--- begin EXTRACTED RECORDS ---

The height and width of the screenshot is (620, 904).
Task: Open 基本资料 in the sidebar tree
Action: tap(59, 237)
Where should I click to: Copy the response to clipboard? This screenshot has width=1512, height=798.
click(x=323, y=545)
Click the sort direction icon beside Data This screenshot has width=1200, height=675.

--- end EXTRACTED RECORDS ---
--- begin EXTRACTED RECORDS ---

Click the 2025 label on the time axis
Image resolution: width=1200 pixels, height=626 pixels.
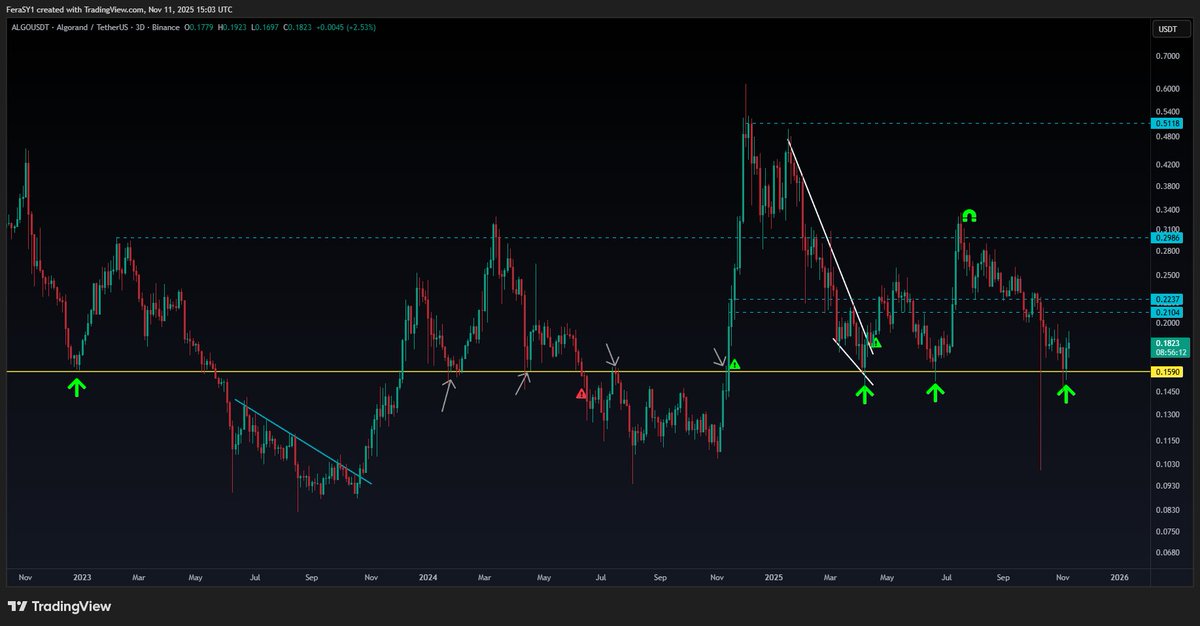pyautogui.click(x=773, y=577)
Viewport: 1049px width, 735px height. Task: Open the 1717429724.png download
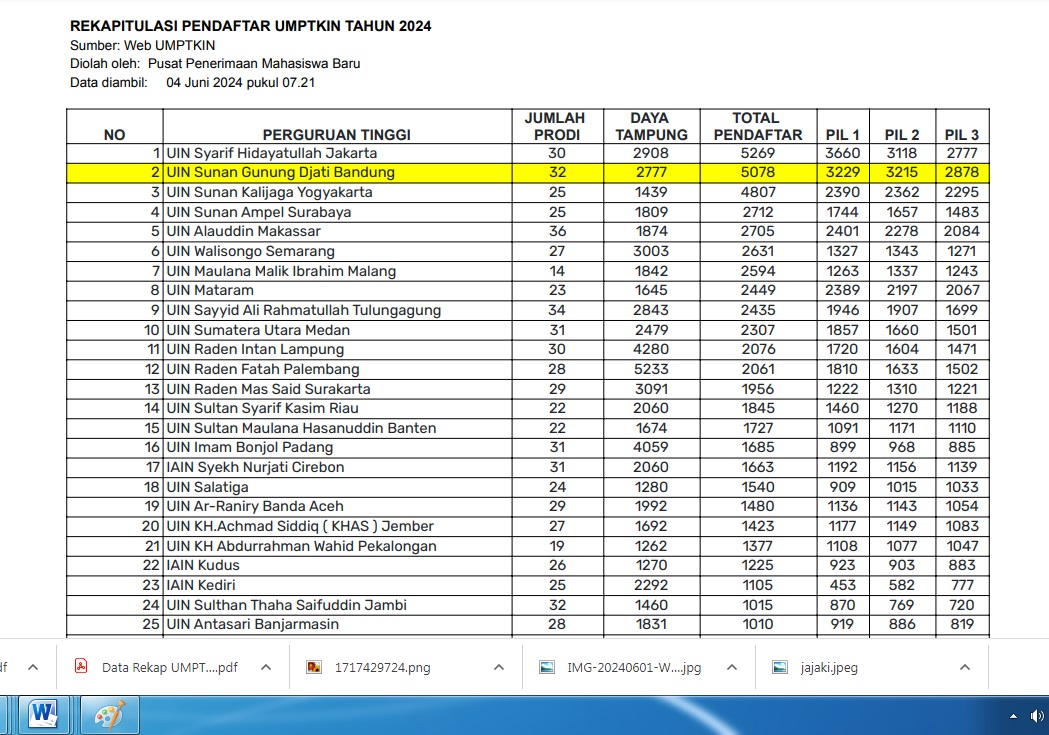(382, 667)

--- end EXTRACTED RECORDS ---

● WHAT IS REQUIRED: Turn everything from the entry containing "Where should I" down to the one containing "Click the sort" into a numbered list, leaving out blank lines.

● OUTPUT OF THE EXERCISE:
1. Where should I click to: Copy the response to clipboard? This screenshot has width=1512, height=798.
2. click(x=323, y=545)
3. Click the sort direction icon beside Data This screenshot has width=1200, height=675.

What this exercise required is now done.